Il machine learning non supervisionato è un ramo dell'intelligenza artificiale e dell'apprendimento automatico in cui gli algoritmi apprendono da dati non etichettati, ovvero privi di indicazioni sui risultati attesi. Diversamente dall'apprendimento supervisionato, non esiste una 'verità di riferimento' che guidi il processo di addestramento. L'obiettivo principale è scoprire strutture, pattern o raggruppamenti naturali nei dati. Ciò comporta spesso attività come il clustering, la riduzione della dimensionalità o il rilevamento di anomalie. Si distingue per la capacità di esplorare grandi insiemi di dati senza intervento umano, ma richiede un'interpretazione esperta dei risultati.
Casi d'uso ed esempi
L'apprendimento non supervisionato viene utilizzato per segmentare clienti in gruppi omogenei nel marketing, rilevare frodi o outlier in ambito finanziario, organizzare automaticamente documenti per tematica o per l'analisi esplorativa dei dati in ambito scientifico e medico. Altri esempi comuni sono i motori di raccomandazione, la compressione delle immagini e la scoperta di nuovi comportamenti nei social network.
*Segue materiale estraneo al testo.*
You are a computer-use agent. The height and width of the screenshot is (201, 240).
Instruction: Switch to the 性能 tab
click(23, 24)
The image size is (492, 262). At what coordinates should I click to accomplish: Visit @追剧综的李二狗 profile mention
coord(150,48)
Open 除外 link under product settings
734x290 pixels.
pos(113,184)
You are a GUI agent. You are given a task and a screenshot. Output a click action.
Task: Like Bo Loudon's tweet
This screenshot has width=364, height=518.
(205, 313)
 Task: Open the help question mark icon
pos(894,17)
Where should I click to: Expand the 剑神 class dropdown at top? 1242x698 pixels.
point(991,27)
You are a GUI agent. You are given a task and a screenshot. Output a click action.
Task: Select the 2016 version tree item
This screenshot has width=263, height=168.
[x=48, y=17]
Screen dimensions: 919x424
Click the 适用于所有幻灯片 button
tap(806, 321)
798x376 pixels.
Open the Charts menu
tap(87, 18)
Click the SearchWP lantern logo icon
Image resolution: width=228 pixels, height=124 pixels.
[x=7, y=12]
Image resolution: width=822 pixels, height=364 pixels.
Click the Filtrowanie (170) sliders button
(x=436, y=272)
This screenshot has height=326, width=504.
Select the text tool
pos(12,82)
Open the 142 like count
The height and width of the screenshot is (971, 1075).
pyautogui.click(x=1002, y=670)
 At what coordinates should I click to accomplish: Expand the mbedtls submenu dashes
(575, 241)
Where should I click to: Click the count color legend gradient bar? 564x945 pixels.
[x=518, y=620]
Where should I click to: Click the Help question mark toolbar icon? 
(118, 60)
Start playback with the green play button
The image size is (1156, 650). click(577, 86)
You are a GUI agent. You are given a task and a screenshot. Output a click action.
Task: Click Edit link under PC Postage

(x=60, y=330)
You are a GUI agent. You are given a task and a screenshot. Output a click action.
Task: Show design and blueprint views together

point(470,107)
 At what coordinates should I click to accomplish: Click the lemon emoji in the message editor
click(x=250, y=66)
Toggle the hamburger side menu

Principali strumenti software, librerie e framework
Tra gli strumenti più diffusi figurano scikit-learn (Python), TensorFlow e PyTorch per implementazioni più avanzate. Per il clustering sono comunemente usati algoritmi come K-means, DBSCAN e Spectral Clustering. Per la riduzione della dimensionalità sono popolari PCA (Principal Component Analysis), t-SNE e UMAP. Piattaforme come RapidMiner e KNIME offrono interfacce grafiche per workflow di apprendimento non supervisionato.
Sviluppi recenti, evoluzioni e tendenze
Le ultime evoluzioni riguardano l'integrazione dell'apprendimento non supervisionato nelle architetture di deep learning, come autoencoder o modelli di clustering basati su reti neurali. I metodi auto-supervisionati, che creano compiti artificiali a partire da dati non etichettati, sfumano i confini tra supervisionato e non supervisionato. L'apprendimento non supervisionato sta diventando centrale nella preparazione dei dati per modelli generativi e nell'analisi di grandi volumi di dati, aprendo la strada a applicazioni di IA sempre più autonome e robuste.